“It is very important that there is this meeting between men and women because today the ugliest danger is gender ideology, that cancels out differences” said Pope Francis as he inaugurated an international conference on the vocation of men and women at the Vatican on March 1, 2024. Since the beginning of his pontificate, the Pope has regularly denounced “gender ideology,” which he sees as being promoted through “ideological colonization.”
Early this morning, in the Vatican Synod Hall, the Pope introduced the international conference titled “Man and Woman, Image of God. For an anthropology of vocations“. Affected by a cold, the Pontiff asked a secretary to read his prepared speech, but he did
a few words at the beginning to tell the participants of his concern for the current “anthropological crisis.”Describing “gender ideology” as a “bad disease of our time,” the Pope explained that “to erase difference is to erase humanity. Man and woman, on the other hand, stand in fruitful ‘tension.'”
He confided that he has asked a doctor-cardinal to seriously study this ideology. (He could be speaking about Dutch Cardinal Wim Eijk, Archbishop of Utrecht, renowned for his doctrinal conservatism, who suggested that the Pope write an encyclical on the subject.)
A recurring subject
Last year, Pope Francis explained to the Argentine daily La Nacion that he was not working on a new encyclical on the subject.

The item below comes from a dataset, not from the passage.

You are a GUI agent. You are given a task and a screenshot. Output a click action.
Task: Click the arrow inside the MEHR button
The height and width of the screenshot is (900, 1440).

However, last January, Cardinal Víctor Manuel Fernández told the Spanish press agency EFE that the Dicastery for the Doctrine of the Faith – which he heads – was preparing a document on human dignity. According to him, this text will offer “severe criticism” of moral issues such as “sex change, surrogacy, [and] gender ideologies.”
Since the beginning of his pontificate, the Pope has regularly warned against an “ideology” that “dilutes differences.”
“The richness of men and women and all mankind is the tension of differences,” he explained in the interview with La Nacion, for example. However, he also emphasized that he always made a distinction “between pastoral work with people of different sexual orientation and gender ideology. They are two different things.”
In 2016, on the plane back from his trip to Baku, Azerbaijan, he sharply criticized the “indoctrination of gender theory,” particularly through the “ideological colonization” present in school books.
Three years later, the Congregation for Catholic Education published an around 30-page document on the question of gender. The Vatican’s aim was to provide Christian families and educators with elements of discernment in the face of an “educational crisis” concerning the themes of “affectivity and sexuality.”
“The Pope spoke about it spontaneously”
“It’s a scary ideology. The Pope spoke about it spontaneously today. It shows his concern,” Cardinal Marc Ouellet, former prefect of the Dicastery for Bishops, told I.MEDIA. The 79-year-old Canadian cardinal presides over the Center for Research and Anthropology of Vocations(CRAV), which organized the conference.
Over the course of two days, the participants intend to explore the foundations of Christian anthropology in response to socio-cultural changes in human identity. Issues such as “anti-speciesism” and the promotion of a “vocational culture in Christian-inspired schools” will be discussed.
The importance of fulfilling one’s vocation
In the speech Pope Francis had prepared, and that was read out by a secretary, he highlighted the importance of discovering and fulfilling one’s vocation as a way to respond “to the desire for human fulfillment and happiness that dwells in our hearts.”
“Man and woman are created by God and are the image of the Creator; that is, they carry within themselves a desire for eternity and happiness that God himself has sown in their hearts and which they are called to realize through a specific vocation,” the Pope explained.
“That is why there dwells in us a healthy inner tension that we must never stifle. […] The life of each one of us, no one excluded, is not a bump in the road; our being in the world is not merely by chance, but we are part of a plan of love and we are invited to go out of ourselves and fulfill it, for ourselves and for others.”
However, the Pope highlighted this “plan” is not something imposed on one’s life from some supernatural source but an affirmation of who one is, as a “response” to a “call.”
“I always like to remember that this is not an external task entrusted to our lives, but a dimension that involves our very nature, the structure of our being man-woman in the image and likeness of God. Not only have we been entrusted with a mission, but each and every one of us is a mission,” he wrote, underlining the importance of these kinds of conference to reflect on the meaning of a vocation.